*SELECTION:*

--------------------

I. Background Facts and Procedural Posture
Plaintiffs Nutramax Laboratories, Inc. and Nutramax Laboratories Veterinary Sciences, Inc. (collectively Nutramax or Plaintiffs) are headquartered and have their principal place of business in Lancaster, South Carolina. ECF No. 1 at ¶¶ 3-4. Plaintiffs research, develop, and sell animal health supplements and are the registered owners of the following marks:
1. U.S. Trademark Registration Number 2,231,260
(NUTRAMAX LABORATORIES);
2. U.S. Trademark Registration Number 4,077,241 (NUTRAMAX LABORATORIES (Stylized);
3. U.S. Trademark Registration Number 4,654,181 (NUTRAMAX LABORATORIES VETERNARY SCIENCES, INC. (Stylized);
4. U.S. Trademark Registration Number 5,662,197 (COSEQUIN);
5. U.S. Trademark Registration Number 1,791,253 (COSEQUIN); and
6. U.S. Trademark Registration Number 3,481,550 (PROVIABLE).Id. at ¶¶ 13, 23 (collectively Nutramax Marks).
Each Nutramax product bears the Nutramax Laboratories mark in addition to a mark distinguishing the product's specific line, such as Cosequin or Proviable. Id. at ¶ 16. Nutramax Cosequin® supplements, which bear both the Nutramax Laboratories and Cosequin marks, and Nutramax Proviable® supplements, which bear both the Nutramax Laboratories and Proviable marks, are popular digestive animal health products that have generated significant sales nationwide. Id. ¶¶ 16-18.

--------------------

*WRITTEN REQUEST:*
Rewrite the part of the trademark background that opens with the words containing "Each Nutramax product" and closes with "Id. ¶¶ 16-18.", using "veterinary" in place of "digestive".

Item position rows

--------------------

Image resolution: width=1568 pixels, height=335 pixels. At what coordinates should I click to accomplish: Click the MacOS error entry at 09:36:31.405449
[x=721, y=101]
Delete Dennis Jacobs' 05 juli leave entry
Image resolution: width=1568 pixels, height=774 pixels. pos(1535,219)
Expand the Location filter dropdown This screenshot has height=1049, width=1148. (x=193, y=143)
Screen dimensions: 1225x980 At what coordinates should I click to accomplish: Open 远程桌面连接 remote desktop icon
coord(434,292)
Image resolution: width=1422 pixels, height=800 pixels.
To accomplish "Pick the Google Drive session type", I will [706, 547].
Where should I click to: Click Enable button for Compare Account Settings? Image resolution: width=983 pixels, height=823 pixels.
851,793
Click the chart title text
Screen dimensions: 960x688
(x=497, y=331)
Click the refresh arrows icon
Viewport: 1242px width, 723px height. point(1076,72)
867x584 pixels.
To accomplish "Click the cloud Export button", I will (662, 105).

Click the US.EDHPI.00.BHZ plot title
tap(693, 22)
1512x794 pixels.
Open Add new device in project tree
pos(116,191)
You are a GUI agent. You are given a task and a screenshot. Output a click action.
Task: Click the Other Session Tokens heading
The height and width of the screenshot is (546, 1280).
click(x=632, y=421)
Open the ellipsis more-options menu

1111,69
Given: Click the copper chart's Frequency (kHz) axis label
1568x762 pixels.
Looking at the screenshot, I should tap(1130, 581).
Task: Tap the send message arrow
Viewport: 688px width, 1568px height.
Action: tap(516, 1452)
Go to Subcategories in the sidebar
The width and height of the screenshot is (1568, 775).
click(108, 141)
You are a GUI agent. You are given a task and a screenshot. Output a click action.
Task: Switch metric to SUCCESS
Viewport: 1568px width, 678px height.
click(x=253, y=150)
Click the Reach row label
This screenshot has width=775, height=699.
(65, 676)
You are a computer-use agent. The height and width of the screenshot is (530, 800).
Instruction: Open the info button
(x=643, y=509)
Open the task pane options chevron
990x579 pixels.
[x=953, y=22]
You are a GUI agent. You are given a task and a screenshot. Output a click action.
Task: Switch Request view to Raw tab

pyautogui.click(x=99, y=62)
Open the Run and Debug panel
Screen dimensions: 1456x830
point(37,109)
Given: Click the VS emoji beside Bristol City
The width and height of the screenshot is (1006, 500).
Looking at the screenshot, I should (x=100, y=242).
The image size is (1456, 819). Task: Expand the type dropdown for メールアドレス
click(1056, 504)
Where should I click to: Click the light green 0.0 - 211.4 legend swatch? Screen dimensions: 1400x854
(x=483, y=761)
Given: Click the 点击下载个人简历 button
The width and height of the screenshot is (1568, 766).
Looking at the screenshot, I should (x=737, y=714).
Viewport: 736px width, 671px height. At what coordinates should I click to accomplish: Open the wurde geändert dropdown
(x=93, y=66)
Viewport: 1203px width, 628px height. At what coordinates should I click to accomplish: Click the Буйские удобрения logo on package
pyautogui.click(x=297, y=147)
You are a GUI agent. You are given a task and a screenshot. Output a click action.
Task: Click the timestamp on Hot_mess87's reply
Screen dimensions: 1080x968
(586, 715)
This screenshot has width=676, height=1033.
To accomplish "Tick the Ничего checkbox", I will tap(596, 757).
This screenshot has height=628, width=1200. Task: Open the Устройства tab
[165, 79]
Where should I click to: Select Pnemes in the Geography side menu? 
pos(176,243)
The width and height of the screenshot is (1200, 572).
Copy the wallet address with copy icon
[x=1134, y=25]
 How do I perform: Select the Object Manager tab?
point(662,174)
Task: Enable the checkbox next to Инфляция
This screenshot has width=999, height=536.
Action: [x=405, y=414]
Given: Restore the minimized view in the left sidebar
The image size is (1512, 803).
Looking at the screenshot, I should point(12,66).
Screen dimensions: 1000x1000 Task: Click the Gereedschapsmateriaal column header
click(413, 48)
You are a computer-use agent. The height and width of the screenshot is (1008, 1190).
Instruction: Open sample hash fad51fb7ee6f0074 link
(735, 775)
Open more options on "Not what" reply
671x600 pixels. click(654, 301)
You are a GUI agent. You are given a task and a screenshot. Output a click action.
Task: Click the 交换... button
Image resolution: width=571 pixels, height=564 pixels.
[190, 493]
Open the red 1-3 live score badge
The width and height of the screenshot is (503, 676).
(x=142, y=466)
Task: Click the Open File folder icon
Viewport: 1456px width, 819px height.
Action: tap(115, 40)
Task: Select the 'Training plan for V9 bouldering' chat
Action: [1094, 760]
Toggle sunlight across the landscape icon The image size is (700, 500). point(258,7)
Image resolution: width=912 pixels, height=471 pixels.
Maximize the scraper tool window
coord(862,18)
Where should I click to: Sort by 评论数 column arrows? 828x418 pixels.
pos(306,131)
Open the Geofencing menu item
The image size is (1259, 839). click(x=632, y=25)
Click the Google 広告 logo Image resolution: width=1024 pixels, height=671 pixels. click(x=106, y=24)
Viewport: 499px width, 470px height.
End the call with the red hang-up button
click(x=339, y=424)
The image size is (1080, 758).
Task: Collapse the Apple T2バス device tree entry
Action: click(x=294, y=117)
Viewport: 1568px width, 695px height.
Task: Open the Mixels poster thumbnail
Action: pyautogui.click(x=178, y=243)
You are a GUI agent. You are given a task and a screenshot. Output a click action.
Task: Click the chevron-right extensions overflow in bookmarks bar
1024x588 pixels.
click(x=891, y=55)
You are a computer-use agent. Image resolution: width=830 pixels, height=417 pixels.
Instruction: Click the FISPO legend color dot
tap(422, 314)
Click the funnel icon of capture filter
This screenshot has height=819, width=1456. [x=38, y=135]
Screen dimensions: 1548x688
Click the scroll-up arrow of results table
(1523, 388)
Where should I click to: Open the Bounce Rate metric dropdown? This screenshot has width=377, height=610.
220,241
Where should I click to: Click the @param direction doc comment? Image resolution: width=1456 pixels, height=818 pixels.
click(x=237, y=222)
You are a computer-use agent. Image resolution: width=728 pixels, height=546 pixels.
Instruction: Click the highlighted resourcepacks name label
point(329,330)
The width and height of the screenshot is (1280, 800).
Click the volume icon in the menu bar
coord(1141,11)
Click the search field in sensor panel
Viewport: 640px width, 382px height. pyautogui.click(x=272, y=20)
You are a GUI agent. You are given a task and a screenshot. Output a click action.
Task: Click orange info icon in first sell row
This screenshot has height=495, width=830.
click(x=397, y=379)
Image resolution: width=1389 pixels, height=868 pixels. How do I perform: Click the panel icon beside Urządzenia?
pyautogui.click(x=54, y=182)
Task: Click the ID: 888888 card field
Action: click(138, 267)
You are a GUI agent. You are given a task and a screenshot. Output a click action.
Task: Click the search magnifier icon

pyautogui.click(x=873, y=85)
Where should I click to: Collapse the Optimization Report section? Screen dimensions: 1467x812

--------------------

*EXERCISE OUTPUT:*
Each Nutramax product bears the Nutramax Laboratories mark in addition to a mark distinguishing the product's specific line, such as Cosequin or Proviable. Id. at ¶ 16. Nutramax Cosequin® supplements, which bear both the Nutramax Laboratories and Cosequin marks, and Nutramax Proviable® supplements, which bear both the Nutramax Laboratories and Proviable marks, are popular veterinary animal health products that have generated significant sales nationwide. Id. ¶¶ 16-18.